A recent study from Imperial College London researchers and published in Nature Communications reveals that gut bacteria use F-pili, an extracellular appendage, to transfer antibiotic-resistant genes. While it was previously believed that harsh conditions inside human and animal guts, such as turbulence, heat, and acids, would break the F-pili, this new research reveals that F-pili structures are actually stronger in these conditions. In fact, the team’s findings found that these conditions helped bacteria transfer resistance genes more efficiently and form biofilms more easily.
Different classes of bacteria use various types of pili to transfer genes during conjugation. For their work, the scientists set out to test this assumption and discovered that agitation increased gene transfer efficiency between bacteria.
They also observed that, after transferring genes, the conjugated bacteria clumped together more easily in shaken conditions to form biofilms that protect inner bacteria from surrounding antibiotic molecules.
F-pili were found to be highly elastic, with spring-like properties that prevented them from breaking when subjected to harsh conditions, including sodium hydroxide, urea, and excessively high temperatures of 100°C.
The team also looked at the F-pili on a molecular level to determine what gave them these unique properties. Ultimately, they were found to be primarily made up of F-pilin subunits with interlinked phospholipid molecules.

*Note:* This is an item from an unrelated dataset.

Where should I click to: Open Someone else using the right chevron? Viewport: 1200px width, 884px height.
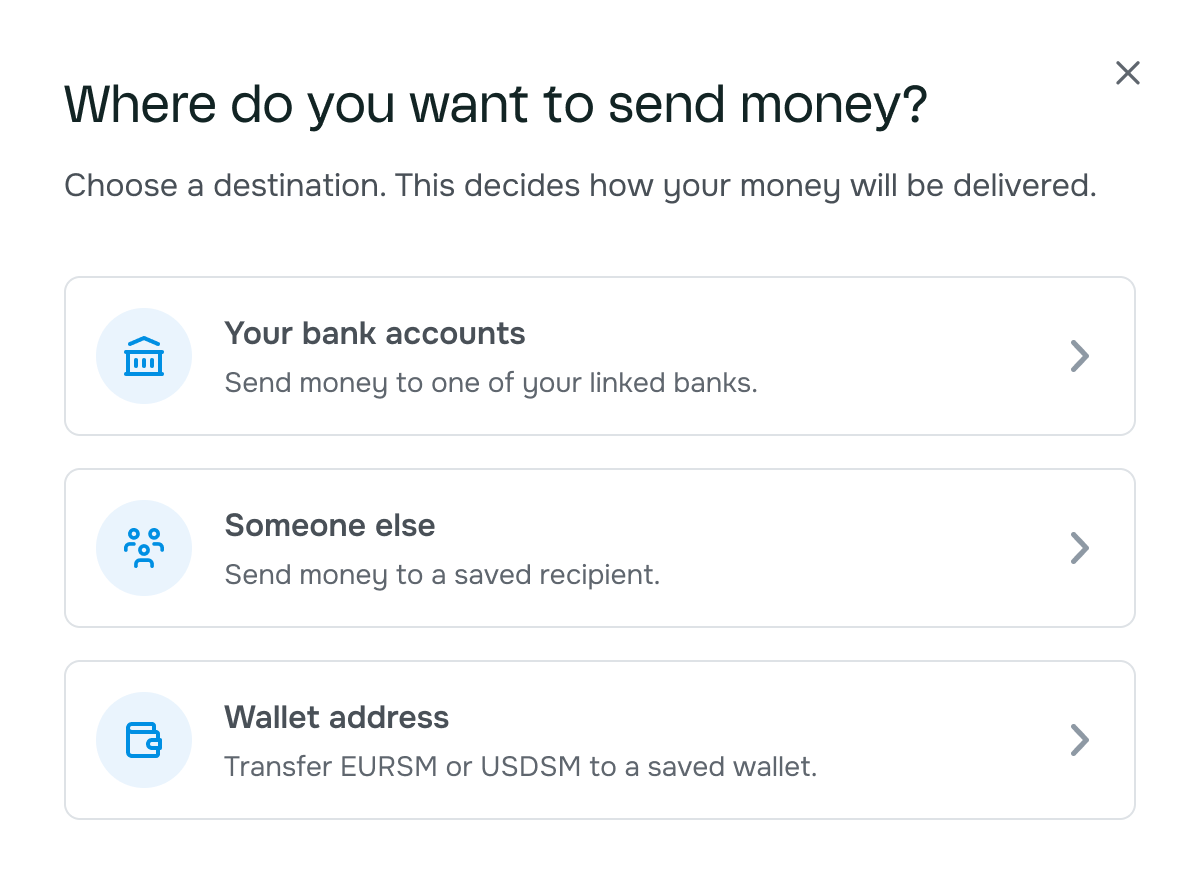pos(1079,548)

While breaking F-pili in pathogenic bacteria might be advantageous, their properties would also be helpful if engineered for drug delivery. Jonasz Patkowski, first author of the study, explains, “Bacteria use [F-pili] to transfer genes, but if we could mimic these properties, we could use similar structures to precisely deliver drugs where they are needed in the body.”
The study’s lead researcher, Dr. Tiago Costa, explained that making F-pili is costly for the bacteria in terms of resources and energy. The challenge now is to find ways to combat this very efficient process. The study’s findings could lead to new methods to interrupt the spread of antimicrobial resistance, and F-pili structures could also be utilized for precise drug delivery in future therapies.